Page excerpt
This paper studies a single-period revenue maximization problem for a financially constrained manufacturer who sells a class of products to the market. The problem entails the following assumptions:

• There is a two-stage decision-making process for the manufacture to maximize its revenue under uncertain demand. The first stage decision is choosing appropriate financing channel to obtain the loan for production, and the second is making decisions on production quantity q and green investment K.

• The manufacturer can obtain a green loan called GCF from a bank which requires the manufacturer to meet the carbon emission constraint;

• The demand of the product cannot be learned in advance, but varies uniformly within a closed interval $\left[\underset{\_}{d},\overline{d}\right]$ . We use a set S to denote all the possible scenarios. A scenario $s\in S$ represents a possible representation of the demand $d_s\in \left[\underset{\_}{d},\overline{d}\right]$.

• The unit price and unit production cost of the product is assumed to be p and c respectively. Then the sales and the production cost of the manufacturer is $p\min \left\{d_s,q\right\}$ and $cq$ respectively. Besides, the manufacture undertakes a green investment K for sustainable operations. Hence, the total loan amounts of the manufacture is $cq+K$.

Material
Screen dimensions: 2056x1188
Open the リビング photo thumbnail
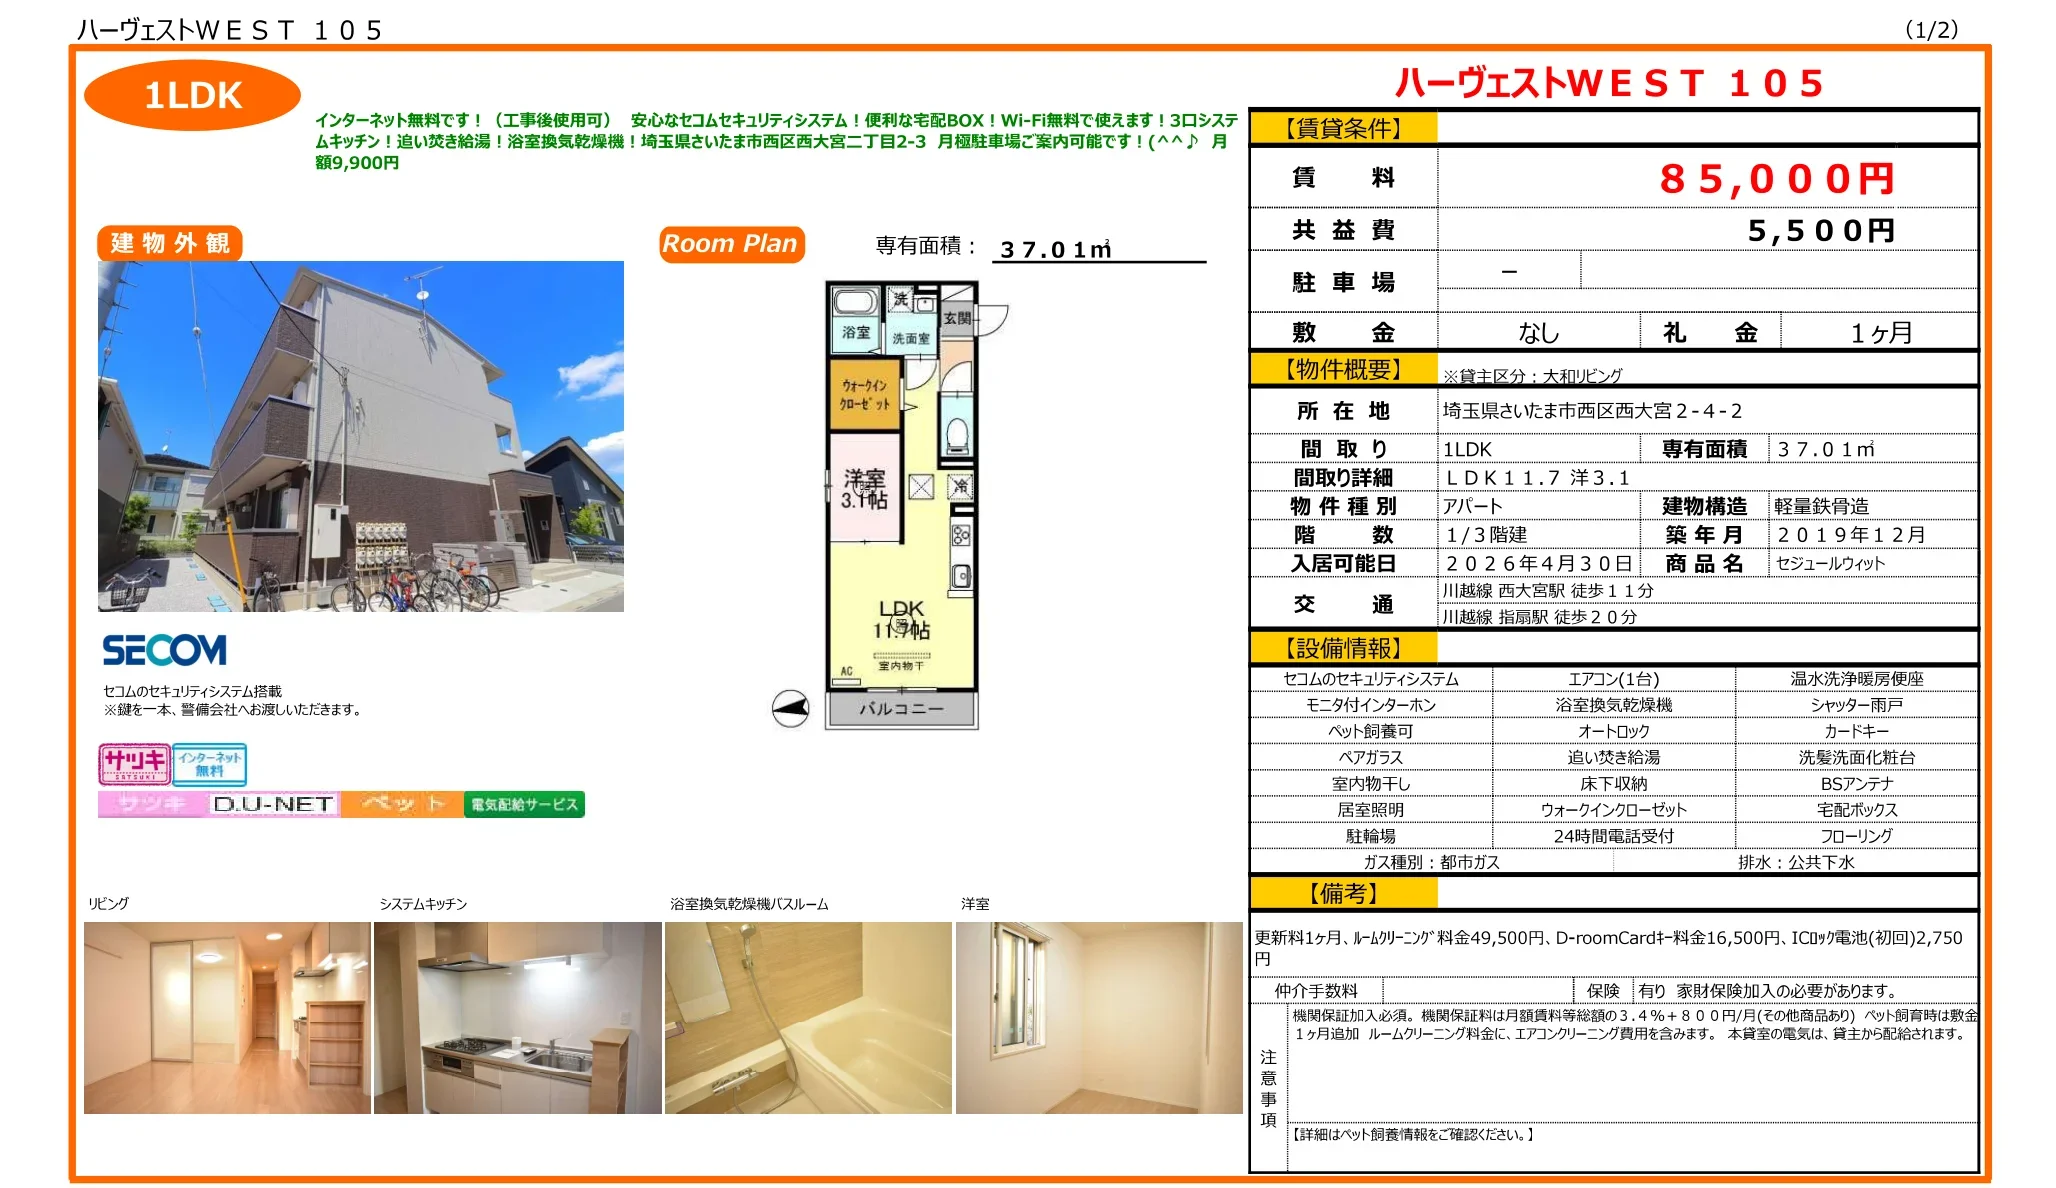(x=227, y=1017)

To do
1. List every symbol that the revenue-maximization text explicitly defines, with what each one stands for.
2. Pick up the revenue-maximization text after its last sentence and keep writing.
The lines were taken from a different source than the revenue-maximization text.

Final answers
1.
- q: production quantity
- K: green investment
- S: the set of all possible scenarios
- s: a scenario in S
- d_s: the demand in scenario s
- p: unit price of the product
- c: unit production cost of the product

2.
• The manufacturer’s initial carbon emission per unit of production quantity is denoted as C. Then the final carbon emission after green investment is $\left(C-\theta K\right)q$, where θ is the unit carbon emission reduction due to green investment, and θK is the carbon emission reduction per unit product.

• The bank offers the manufacturer GCF only if his carbon emissions do not exceed a certain carbon cap T, i.e., $\left(C-\theta K\right)q\le T$. If the manufacturer’s carbon emissions exceed the cap, the bank immediately announces the suspension of the loans and requests loan recovery, which results in the bankruptcy of the manufacturer. Therefore, the carbon emissions constraint under GCF is a hard constraint.

Because of uncertain demand, we adopt a robust approach to find a green production and finance decision that minimizes the maximal deviation from the optimum under all possible scenarios. To identify the performance of a robust decision, a criterion called min-max regret is widely adopted which seeks a decision closing to the optimal one by bounding the magnitude of missed opportunities. More concretely, for a green production decision under a determined finance channel, which includes production quantity q and green investment K, the corresponding revenue under a scenario s is denoted as $u\left(\left(q,K\right),s\right)$. The optimal revenue under that scenario is denoted as $u_s^{*}$. Then the regret of the decision $\left(q,K\right)$ under scenario s can be calculated in Equation 1 as

$R\left(\left(q,K\right),s\right)=u_s^{*}-u_G\left(\left(q,K\right),s\right).(1)$

Define the scenario maximizing the regret of decision $\left(q,K\right)$ as its worst-case scenario s_w. The corresponding maximum regret of decision $\left(q,K\right)$ is

$R_{\max }\left(q,K\right)=R\left(\left(q,K\right),s_w\right)=\underset{s\in S}{\max }R\left(\left(q,K\right),s\right).(2)$

The following technical lemma is useful in analysis of the main result.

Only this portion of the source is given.